IWF’s friend Christina Hoff Sommers has an oped in today’s New York Times explaining why the Paycheck Fairness Act tries to solve a problem that doesn’t exist, and would create new problems in the process. She writes:



The bill is based on the premise that the 1963 Equal Pay Act, which bans sex discrimination in the workplace, has failed; for proof, proponents point out that for every dollar men earn, women earn just 77 cents.


But that wage gap isn’t necessarily the result of discrimination. On the contrary, there are lots of other reasons men might earn more than women, including differences in education, experience and job tenure.
When these factors are taken into account the gap narrows considerably – in some studies, to the point of vanishing. A recent survey found that young, childless, single urban women earn 8 percent more than their male counterparts, mostly because more of them earn college degrees. …
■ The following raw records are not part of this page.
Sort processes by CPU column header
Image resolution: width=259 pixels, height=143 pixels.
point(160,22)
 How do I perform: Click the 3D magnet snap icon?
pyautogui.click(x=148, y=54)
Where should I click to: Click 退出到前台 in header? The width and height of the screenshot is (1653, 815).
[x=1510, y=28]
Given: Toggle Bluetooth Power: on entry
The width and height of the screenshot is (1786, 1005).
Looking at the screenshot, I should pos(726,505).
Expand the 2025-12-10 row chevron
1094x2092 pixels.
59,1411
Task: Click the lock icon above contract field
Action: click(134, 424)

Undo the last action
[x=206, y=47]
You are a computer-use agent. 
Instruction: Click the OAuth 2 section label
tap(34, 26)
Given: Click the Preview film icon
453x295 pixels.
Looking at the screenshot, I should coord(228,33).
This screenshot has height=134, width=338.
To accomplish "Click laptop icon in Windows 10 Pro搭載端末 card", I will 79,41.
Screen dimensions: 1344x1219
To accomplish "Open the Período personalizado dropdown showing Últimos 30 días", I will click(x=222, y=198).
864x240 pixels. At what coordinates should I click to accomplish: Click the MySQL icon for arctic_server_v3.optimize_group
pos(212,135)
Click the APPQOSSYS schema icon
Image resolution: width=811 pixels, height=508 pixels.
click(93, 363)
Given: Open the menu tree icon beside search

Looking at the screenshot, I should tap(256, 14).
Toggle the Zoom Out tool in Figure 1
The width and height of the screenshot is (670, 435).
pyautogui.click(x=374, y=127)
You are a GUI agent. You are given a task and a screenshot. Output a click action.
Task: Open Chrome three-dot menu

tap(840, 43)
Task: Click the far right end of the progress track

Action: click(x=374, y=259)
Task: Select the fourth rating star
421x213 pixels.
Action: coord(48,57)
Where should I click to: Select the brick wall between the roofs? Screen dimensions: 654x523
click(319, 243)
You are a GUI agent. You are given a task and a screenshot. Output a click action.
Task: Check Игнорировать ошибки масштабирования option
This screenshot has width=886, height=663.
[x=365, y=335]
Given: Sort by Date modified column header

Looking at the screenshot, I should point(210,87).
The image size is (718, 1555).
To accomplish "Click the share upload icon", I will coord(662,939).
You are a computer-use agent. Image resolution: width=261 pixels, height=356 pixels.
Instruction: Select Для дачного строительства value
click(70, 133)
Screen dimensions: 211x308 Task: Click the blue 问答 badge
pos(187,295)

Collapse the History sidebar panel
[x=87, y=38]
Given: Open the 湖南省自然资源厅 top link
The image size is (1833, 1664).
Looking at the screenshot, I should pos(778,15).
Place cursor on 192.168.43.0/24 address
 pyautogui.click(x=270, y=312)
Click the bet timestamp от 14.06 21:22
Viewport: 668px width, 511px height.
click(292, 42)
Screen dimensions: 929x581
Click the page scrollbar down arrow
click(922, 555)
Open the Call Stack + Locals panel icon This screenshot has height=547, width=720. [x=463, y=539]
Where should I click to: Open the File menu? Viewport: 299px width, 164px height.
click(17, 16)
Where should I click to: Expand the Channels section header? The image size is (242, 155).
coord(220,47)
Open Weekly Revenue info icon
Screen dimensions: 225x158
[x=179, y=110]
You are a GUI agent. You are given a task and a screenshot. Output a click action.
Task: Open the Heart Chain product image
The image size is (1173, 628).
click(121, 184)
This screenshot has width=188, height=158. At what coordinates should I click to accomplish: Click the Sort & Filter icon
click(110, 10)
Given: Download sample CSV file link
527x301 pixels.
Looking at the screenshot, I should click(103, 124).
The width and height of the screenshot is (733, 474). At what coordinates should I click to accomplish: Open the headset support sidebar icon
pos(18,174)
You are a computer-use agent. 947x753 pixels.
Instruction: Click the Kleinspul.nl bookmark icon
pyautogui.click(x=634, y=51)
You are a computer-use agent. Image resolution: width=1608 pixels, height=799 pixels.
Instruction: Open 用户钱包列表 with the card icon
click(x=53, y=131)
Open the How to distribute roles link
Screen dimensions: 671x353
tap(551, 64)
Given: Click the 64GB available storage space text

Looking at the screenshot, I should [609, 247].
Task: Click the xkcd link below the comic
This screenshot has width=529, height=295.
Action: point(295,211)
The problem is that… the bill… would hold employers liable for the “lingering effects of past discrimination” – “pay disparities” that have been “spread and perpetuated through commerce.” Under the bill, it’s not enough for an employer to guard against intentional discrimination; it also has to police potentially discriminatory assumptions behind market-driven wage disparities that have nothing to do with sexism. …


The Paycheck Fairness bill would set women against men, empower trial lawyers and activists, perpetuate falsehoods about the status of women in the workplace and create havoc in a precarious job market. It is 1970s-style gender-war feminism for a society that should be celebrating its success in substantially, if not yet completely, overcoming sex-based workplace discrimination.


This is an issue that IWF has written about before (for example, see here).  This legislation would take our economy in the wrong direction, redirecting more income toward litigation and discouraging business expansion. Let’s hope Congress gives up on this wrongheaded idea.